### TUGAS ANDA
Kutiplah tanpa perubahan bagian artikel di bawah tentang hak angket terhadap KPK, mulai dari "Namun, kata Febri, sejauh" sampai dengan "badan pemerintah nonkementerian.".

### KUTIPAN DOKUMEN
★ ★ ★ ★ ★ ★ ★

KPK Belum Dapatkan Informasi Tertulis Hak Angket

Oleh : Herry Barus | Rabu, 03 Mei 2017 - 03:31 WIB

INDUSTRY.co.id - Jakarta- Komisi Pemberantasan Korupsi (KPK) belum mendapatkan informasi resmi secara tertulis terkait hak angket yang diusulkan DPR RI saat KPK menolak untuk membuka rekaman pemeriksaan mantan anggota Komisi II DPR RI Fraksi Partai Hanura Miryam S Haryani.

"Kami belum mendapatkan informasi resmi secara tertulis terkait hak angket. Kami baru mengetahui dari informasi yang berkembang dan di KPK masih dipertimbangkan lebih lanjut apa sikap kelembagaan yang akan kami lalukan," kata Juru Bicara KPK Febri Diansyah di gedung KPK, Jakarta, Selasa (2/5/2017)

Namun, kata Febri, sejauh ini sudah disampaikan bahwa KPK tidak mungkin membuka bagian dari bukti-bukti apakah itu bagian dari rekaman pemeriksaan atau bukti-bukti lain yang sedang digunakan dalam penyidikan dengan tersangka Miryam.

"Untuk memahami soal hak angket kita bisa baca Undang-Undang MD3, kalau kita lihat misalnya di Pasal 79 dan penjelasannya di sana sudah cukup 'clear' disebutkan hahwa hak angket adalah proses penyelidikan untuk pelaksanaan peraturan perundang-undangan dan kebijakan pemerintah," tuturnya.

Febri juga menyatakan dalam Pasal 79 itu juga dijelaskan bahwa konteksnya adalah terhadap pemerintah dalam hal ini bisa Presiden, Menteri, dan jajarannya di eksekutif termasuk badan pemerintah nonkementerian.

"Jadi, KPK tidak termasuk di sana karena badan pemerintahan nonkementerian ini juga diatur di UU ASN dan turunannya. Oleh karena itu, dalam konteks pengawasan yang kami lakukan selama ini dalam posisi, misalnya, KPK menyampaikan laporan pertanggung jawaban tahunan atau laporan akuntabilitas dan kinerja termasuk kami juga sampikan untuk menjawab atau merespons apa yg ditanya Komisi III dalam pada RDP," ujarnya.

Dalam Rapat Dengar Pendapat (RDP) itu, kata dia, konteksnya adalah Komisi III sebagai mitra KPK di mana secara tegas diatur di Undang-Undang KPK.

★ ★ ★ ★ ★ ★ ★

### CUPLIKAN DATA
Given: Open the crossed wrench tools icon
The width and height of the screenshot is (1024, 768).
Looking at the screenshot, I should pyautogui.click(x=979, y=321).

★ ★ ★ ★ ★ ★ ★

### JAWABAN TUGAS
Namun, kata Febri, sejauh ini sudah disampaikan bahwa KPK tidak mungkin membuka bagian dari bukti-bukti apakah itu bagian dari rekaman pemeriksaan atau bukti-bukti lain yang sedang digunakan dalam penyidikan dengan tersangka Miryam.

"Untuk memahami soal hak angket kita bisa baca Undang-Undang MD3, kalau kita lihat misalnya di Pasal 79 dan penjelasannya di sana sudah cukup 'clear' disebutkan hahwa hak angket adalah proses penyelidikan untuk pelaksanaan peraturan perundang-undangan dan kebijakan pemerintah," tuturnya.

Febri juga menyatakan dalam Pasal 79 itu juga dijelaskan bahwa konteksnya adalah terhadap pemerintah dalam hal ini bisa Presiden, Menteri, dan jajarannya di eksekutif termasuk badan pemerintah nonkementerian.